[START EXTRACTED TEXT]
Well, okay, I don't usually feel like the perfect one, but I do hear Jesus knocking. Sometimes I think that's what wakes me up around 2:40 a.m., and thankfully I have an easier time finding Him than the bride in the Song who has to rise, put on her robe, undo the lock, open the door only to discover He's already gone, then seek Him without finding Him, call Him without hearing a response, go out into the city, and wrassle with the watchmen! Phew! She has a very rough time of it.
God knows I am a little soul, and He is merciful.
For me, finding Jesus is as simple as opening the door (or cover) to Marcel's Conversations, and there is my Beloved, every time, right there waiting for me.
Take this morning, for instance.
[END EXTRACTED TEXT]
[START SUPPLIED ENTRIES]
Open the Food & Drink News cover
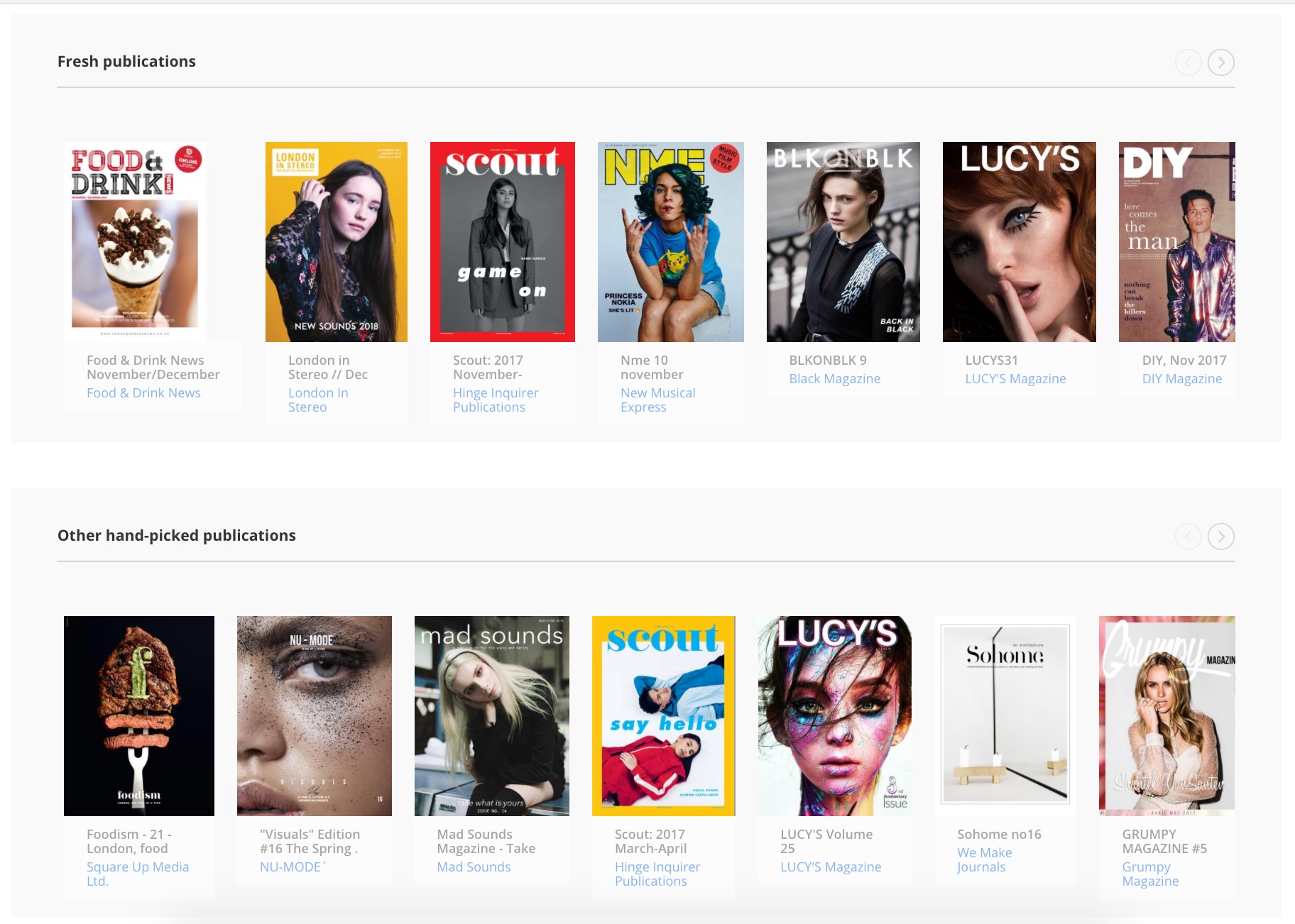(135, 241)
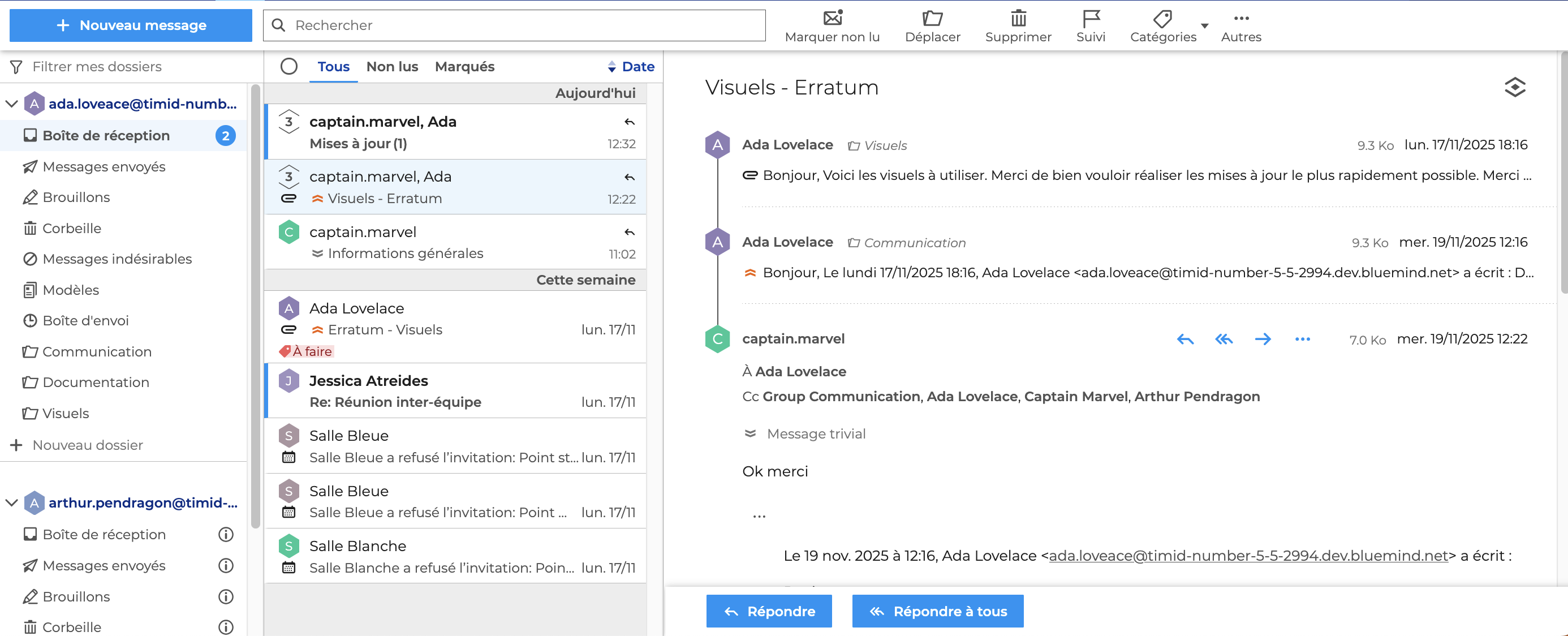Click the Marquer non lu envelope icon
Image resolution: width=1568 pixels, height=636 pixels.
[832, 18]
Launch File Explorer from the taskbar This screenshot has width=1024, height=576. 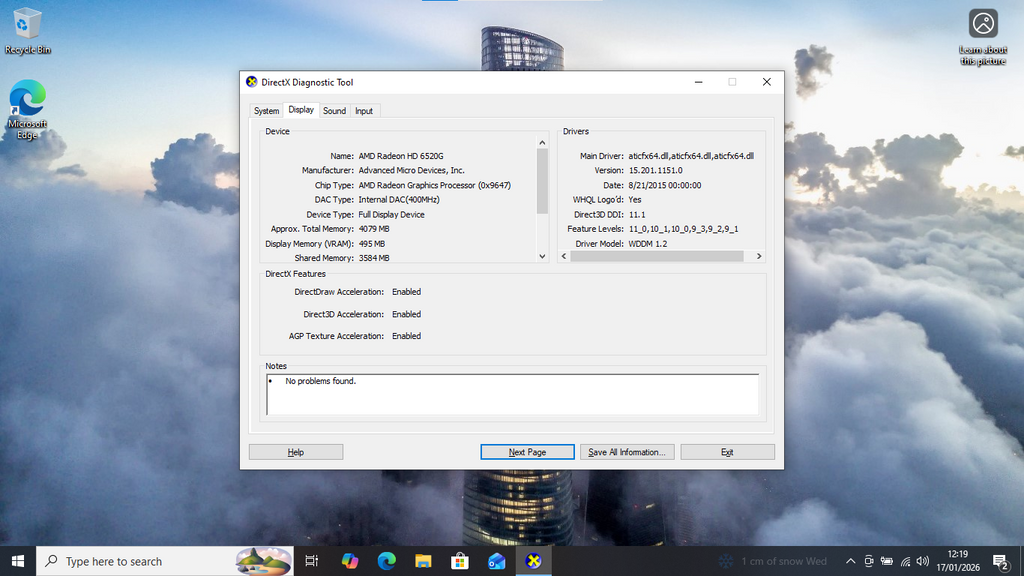click(x=423, y=561)
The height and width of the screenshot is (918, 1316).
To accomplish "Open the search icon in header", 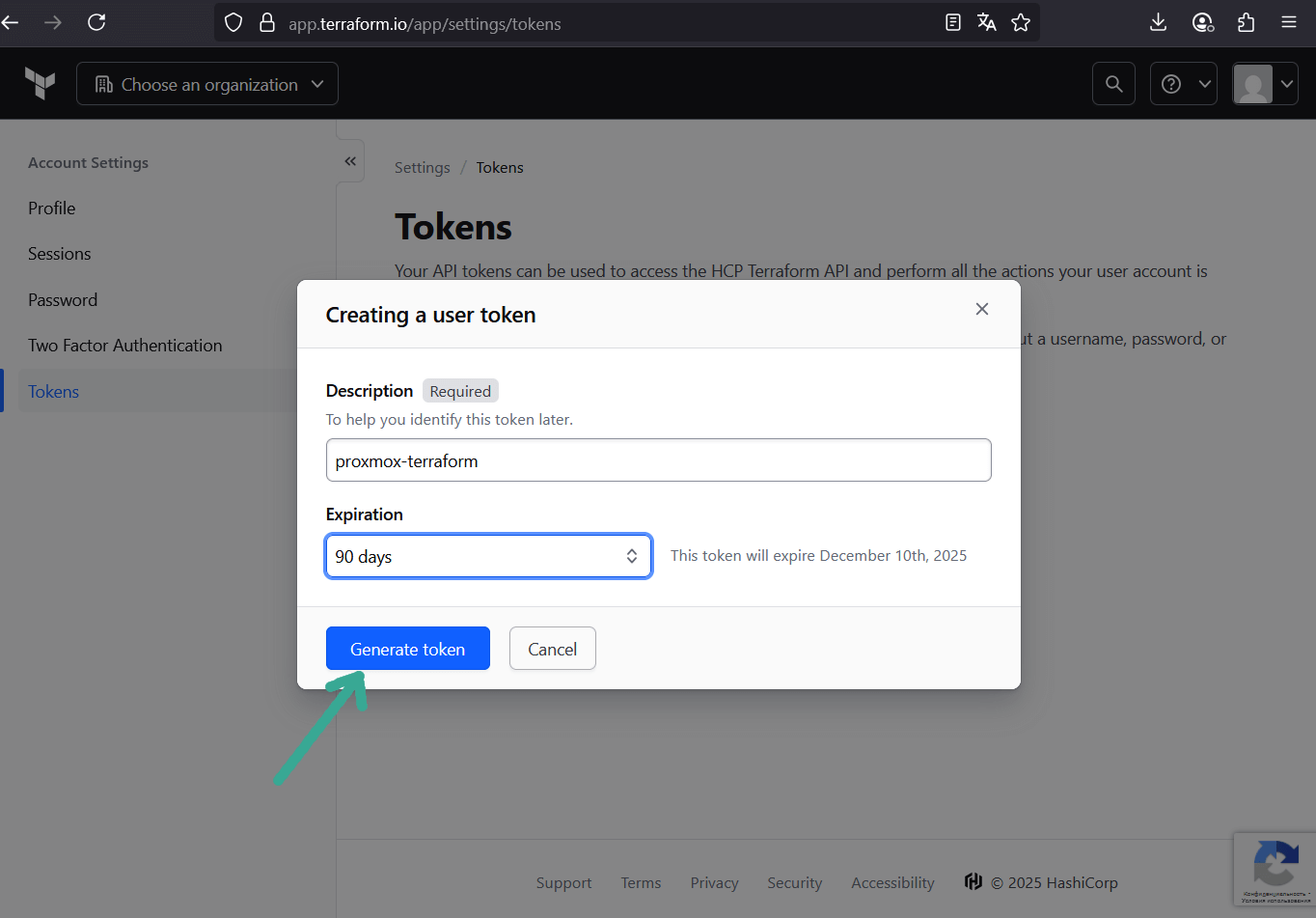I will click(1113, 84).
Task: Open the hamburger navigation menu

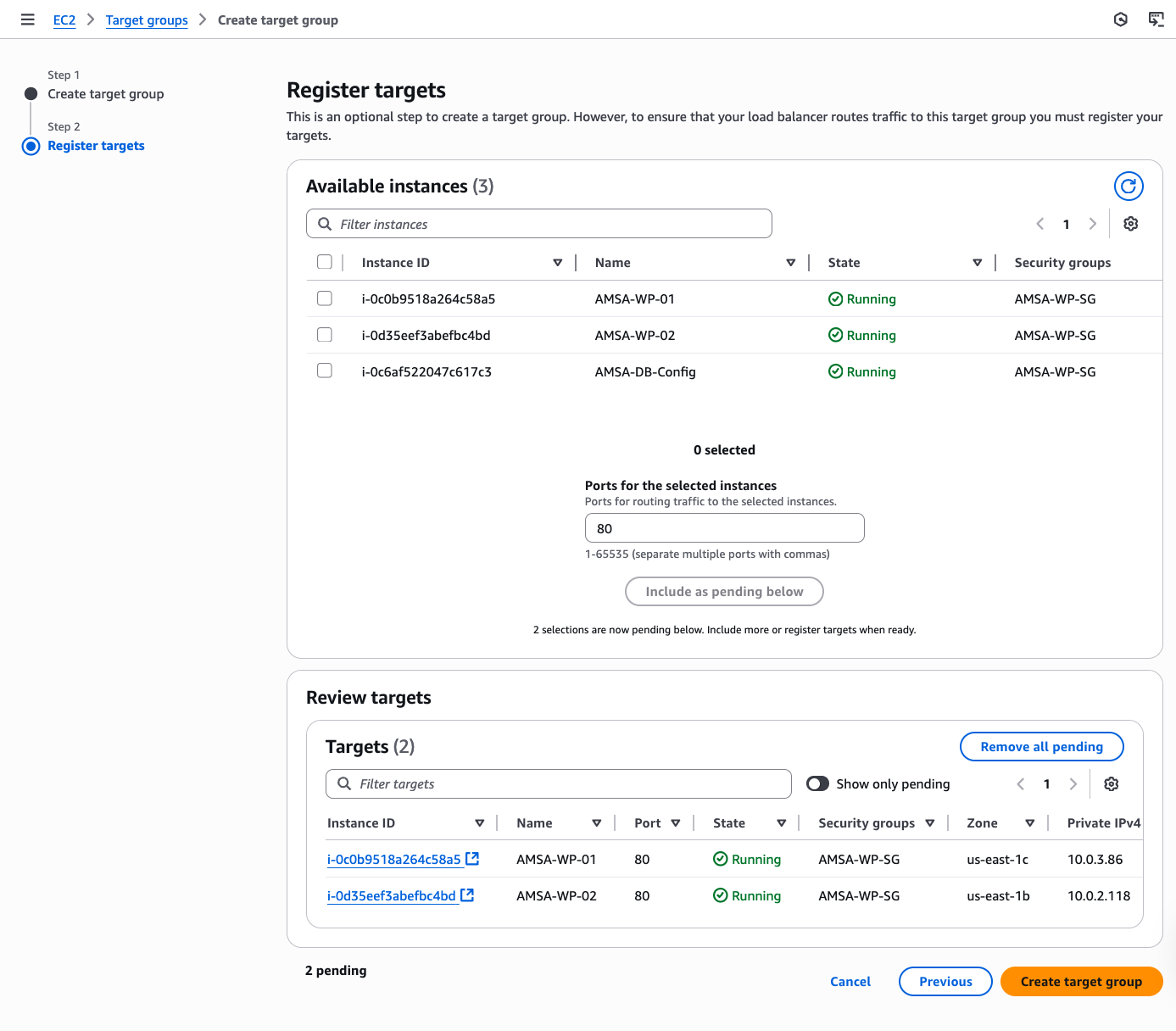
[END SUPPLIED ENTRIES]
* _YOUR GOAL_
In the reflection on finding Jesus above, transcribe the portion that starts at "For me, finding" and ends at "morning, for instance.".

* _OUTPUT_
For me, finding Jesus is as simple as opening the door (or cover) to Marcel's Conversations, and there is my Beloved, every time, right there waiting for me.
Take this morning, for instance.